The NY Times published an op-ed Friday titled “I Don’t Need ‘Love’ Texts From My White Friends.” Here’s how it opens: “My book is coming out in a few months, and I don’t know if I’m going to be alive to see it, because I’m a black man.”
That combination of humble-bragging and self-pity gets repeated for a dozen or more paragraphs with the author repeatedly saying he’s tired of white friends texting to express their support which he sees as just a way to express guilt. He doesn’t want them to say they care about him as a person, he wants them to do something practical for the cause. And one of the things he recommends is to text their relatives and let them know they are being cut off socially and emotionally unless and until those relatives show support for “black lives.” [emphasis added]
So please, stop sending #love. Stop sending positive vibes. Stop sending your thoughts. Here are three suggestions on more immediately impactful things to offer instead:
Money: To funds that pay legal fees for black people who are unjustly arrested, imprisoned or killed or to black politicians running for office.
Texts: To your relatives and loved ones telling them you will not be visiting them or answering phone calls until they take significant action in supporting black lives either through protest or financial contributions.
Protection: To fellow black protesters who are at greater risk of harm during demonstrations.
Yes, these actions may seem grave. But you insist that you love me, and love requires sacrifice. Text messages are unlimited on most data plans. Emojis are not sacrificial.
I can’t take credit for noticing this. It was pointed out on Twitter by Quillette editor Jonathan Kay who compared this to the demands made by a cult.
The @SenTomCotton piece reflected the view of most Republicans and ~ 1/3 of Dems. But that was seen as too extreme. OTOH, the view that grandpa should be excommunicated unless he pays money or risks getting COVID-19 at a protest is probably held by about 0.1% of Americans….

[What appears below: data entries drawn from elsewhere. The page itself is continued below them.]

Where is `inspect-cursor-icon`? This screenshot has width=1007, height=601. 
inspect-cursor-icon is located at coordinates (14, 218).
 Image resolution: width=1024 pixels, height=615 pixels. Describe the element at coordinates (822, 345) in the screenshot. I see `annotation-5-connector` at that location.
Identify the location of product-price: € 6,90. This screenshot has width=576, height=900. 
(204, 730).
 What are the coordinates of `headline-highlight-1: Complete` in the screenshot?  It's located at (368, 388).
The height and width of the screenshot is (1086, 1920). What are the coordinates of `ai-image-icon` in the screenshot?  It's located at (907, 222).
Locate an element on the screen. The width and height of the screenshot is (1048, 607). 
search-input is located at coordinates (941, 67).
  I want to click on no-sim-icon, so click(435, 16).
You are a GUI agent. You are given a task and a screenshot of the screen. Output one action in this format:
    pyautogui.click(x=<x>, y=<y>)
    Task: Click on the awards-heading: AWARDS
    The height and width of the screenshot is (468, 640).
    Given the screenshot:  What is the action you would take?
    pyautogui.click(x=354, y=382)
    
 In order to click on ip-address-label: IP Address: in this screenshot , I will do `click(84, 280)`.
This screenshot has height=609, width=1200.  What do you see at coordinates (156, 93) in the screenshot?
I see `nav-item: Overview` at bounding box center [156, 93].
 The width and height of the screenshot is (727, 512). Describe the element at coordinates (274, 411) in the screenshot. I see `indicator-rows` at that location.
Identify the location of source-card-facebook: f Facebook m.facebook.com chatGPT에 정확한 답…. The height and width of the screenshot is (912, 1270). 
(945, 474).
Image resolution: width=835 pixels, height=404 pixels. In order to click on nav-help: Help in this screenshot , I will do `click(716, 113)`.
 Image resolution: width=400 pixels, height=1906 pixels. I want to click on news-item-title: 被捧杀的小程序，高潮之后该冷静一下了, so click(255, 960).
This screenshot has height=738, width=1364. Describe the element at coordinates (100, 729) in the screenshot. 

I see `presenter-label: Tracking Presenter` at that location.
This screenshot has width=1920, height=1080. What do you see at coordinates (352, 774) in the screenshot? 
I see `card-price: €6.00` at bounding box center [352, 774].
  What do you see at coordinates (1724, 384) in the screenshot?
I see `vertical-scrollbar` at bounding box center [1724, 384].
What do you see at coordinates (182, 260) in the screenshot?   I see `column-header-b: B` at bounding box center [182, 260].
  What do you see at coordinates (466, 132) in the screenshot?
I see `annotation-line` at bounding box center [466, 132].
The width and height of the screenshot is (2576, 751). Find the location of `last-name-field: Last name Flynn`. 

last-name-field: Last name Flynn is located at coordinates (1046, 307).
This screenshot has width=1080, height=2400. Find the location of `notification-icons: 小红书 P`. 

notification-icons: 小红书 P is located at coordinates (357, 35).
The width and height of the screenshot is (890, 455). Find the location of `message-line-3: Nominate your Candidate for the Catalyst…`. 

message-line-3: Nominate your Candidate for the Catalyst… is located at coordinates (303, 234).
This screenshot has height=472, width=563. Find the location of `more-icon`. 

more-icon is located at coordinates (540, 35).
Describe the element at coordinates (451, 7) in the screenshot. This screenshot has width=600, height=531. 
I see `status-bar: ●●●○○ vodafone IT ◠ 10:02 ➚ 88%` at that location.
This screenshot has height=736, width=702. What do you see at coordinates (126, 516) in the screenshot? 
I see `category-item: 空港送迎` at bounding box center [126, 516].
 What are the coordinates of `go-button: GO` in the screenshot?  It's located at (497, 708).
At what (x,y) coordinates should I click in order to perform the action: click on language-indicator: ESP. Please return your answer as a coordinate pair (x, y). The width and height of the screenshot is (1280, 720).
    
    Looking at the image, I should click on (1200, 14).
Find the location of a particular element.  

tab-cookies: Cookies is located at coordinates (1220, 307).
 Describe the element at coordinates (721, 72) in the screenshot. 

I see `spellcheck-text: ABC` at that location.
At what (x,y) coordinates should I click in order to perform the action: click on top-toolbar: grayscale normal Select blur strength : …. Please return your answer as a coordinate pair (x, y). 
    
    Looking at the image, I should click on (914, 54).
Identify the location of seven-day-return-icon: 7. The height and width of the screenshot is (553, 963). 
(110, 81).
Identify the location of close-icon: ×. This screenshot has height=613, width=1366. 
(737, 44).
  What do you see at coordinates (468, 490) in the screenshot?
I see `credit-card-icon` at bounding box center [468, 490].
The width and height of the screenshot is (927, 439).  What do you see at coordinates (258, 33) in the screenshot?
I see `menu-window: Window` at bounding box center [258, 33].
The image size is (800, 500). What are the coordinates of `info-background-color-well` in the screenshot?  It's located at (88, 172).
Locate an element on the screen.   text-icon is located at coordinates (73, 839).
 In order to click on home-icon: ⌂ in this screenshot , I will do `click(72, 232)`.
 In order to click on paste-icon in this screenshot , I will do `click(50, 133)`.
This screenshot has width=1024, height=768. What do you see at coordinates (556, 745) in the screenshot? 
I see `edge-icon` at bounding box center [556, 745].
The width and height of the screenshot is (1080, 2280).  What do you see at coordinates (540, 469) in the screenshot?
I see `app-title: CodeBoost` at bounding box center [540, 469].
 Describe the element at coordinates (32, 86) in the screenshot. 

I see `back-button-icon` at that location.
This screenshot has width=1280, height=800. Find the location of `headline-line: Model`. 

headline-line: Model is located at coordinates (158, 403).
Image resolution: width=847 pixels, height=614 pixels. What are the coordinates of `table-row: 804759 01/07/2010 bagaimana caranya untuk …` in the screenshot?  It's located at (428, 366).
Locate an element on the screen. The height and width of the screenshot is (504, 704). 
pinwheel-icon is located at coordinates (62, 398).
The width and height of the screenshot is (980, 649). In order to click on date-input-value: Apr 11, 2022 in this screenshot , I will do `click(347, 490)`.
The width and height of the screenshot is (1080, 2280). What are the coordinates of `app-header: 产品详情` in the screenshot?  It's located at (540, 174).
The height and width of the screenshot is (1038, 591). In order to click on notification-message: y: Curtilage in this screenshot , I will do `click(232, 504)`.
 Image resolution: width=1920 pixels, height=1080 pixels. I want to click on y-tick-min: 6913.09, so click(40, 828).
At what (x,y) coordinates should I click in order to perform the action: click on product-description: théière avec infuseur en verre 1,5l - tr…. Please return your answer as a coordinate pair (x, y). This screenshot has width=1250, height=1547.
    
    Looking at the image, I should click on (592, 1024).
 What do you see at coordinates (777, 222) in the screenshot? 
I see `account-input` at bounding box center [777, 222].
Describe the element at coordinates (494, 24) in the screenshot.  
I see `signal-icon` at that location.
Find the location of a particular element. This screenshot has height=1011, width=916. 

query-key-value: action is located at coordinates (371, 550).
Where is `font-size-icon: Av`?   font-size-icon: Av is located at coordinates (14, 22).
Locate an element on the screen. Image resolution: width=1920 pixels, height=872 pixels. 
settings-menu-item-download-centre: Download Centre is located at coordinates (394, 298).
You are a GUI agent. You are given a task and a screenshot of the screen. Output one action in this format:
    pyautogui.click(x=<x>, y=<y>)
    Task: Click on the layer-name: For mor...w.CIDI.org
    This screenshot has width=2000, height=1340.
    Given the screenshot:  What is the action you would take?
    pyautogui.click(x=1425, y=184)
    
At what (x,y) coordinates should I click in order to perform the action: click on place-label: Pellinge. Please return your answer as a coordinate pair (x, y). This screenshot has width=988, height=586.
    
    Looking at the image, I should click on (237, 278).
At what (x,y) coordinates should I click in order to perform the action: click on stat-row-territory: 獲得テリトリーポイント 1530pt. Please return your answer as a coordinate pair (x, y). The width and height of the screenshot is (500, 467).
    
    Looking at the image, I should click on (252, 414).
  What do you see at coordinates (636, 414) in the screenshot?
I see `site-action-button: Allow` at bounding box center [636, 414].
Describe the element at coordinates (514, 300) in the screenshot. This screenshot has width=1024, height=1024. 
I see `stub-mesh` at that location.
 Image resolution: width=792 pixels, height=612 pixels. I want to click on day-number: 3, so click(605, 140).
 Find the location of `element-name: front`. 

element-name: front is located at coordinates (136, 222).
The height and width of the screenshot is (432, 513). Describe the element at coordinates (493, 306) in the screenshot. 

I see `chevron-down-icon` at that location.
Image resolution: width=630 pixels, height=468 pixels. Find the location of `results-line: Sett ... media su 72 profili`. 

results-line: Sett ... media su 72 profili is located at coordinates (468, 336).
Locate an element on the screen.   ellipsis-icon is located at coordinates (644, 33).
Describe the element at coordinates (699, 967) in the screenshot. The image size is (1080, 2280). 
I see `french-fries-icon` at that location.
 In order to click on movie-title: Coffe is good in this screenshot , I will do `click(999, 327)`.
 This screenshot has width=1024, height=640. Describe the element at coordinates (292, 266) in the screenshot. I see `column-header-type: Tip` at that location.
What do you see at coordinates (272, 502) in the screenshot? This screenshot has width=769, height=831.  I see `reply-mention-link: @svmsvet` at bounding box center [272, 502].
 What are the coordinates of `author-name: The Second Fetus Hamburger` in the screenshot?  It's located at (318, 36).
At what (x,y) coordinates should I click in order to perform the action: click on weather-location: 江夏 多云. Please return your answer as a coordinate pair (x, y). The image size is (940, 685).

— Jonathan Kay (@jonkay) June 6, 2020
He’s not wrong. This is exactly the kind of thing Scientology does, requiring those inside the cult to cut themselves off from those outside, even close family members. In fact, in Scientology those on the inside are denounced for failing to distance themselves from friends and family who aren’t supportive.
Even apart from the cultic nature of this, it should strike people as obviously wrong. The author isn’t recommending an appeal based on reason or empathy, he jumps directly to emotional blackmail. It would have been one thing if he’d merely said, ‘talk to your friends about why this matters.’ But he’s gone beyond that to saying anyone who really cares should demand compliance. The creepiest part is his justification of this demand, i.e. “love requires sacrifice.”
If you love me, you’ll sacrifice your relationship with your friends and parents.
This is the point at which adults should suddenly realize they’ve been asked to join a cult and should tell author Chad Sanders they aren’t interested in his “friendship.” Seriously, have any of your friends ever told you to cut yourself off from your own parents? What would you say to them if they tried it?
This author is so self-involved he doesn’t seem to spare a thought for anyone else. Imagine being an elderly parent or grandparent whose child calls to say that they’ve decided they can’t speak to you again unless you send money to Black Lives Matter or go out in the midst of a pandemic to join a march. The author doesn’t even hesitate. He’s far more concerned about the vanishingly small possibility that he’ll be murdered (before his book comes out).
Last night Tucker Carlson opened his show with a segment on the cult-like extremism of some Black Lives Matter supporters. He points out that some parents are now getting attention by making little children hold up signs describing themselves as privileged. This NY Times op-ed is one more piece of evidence that he may have been on to something.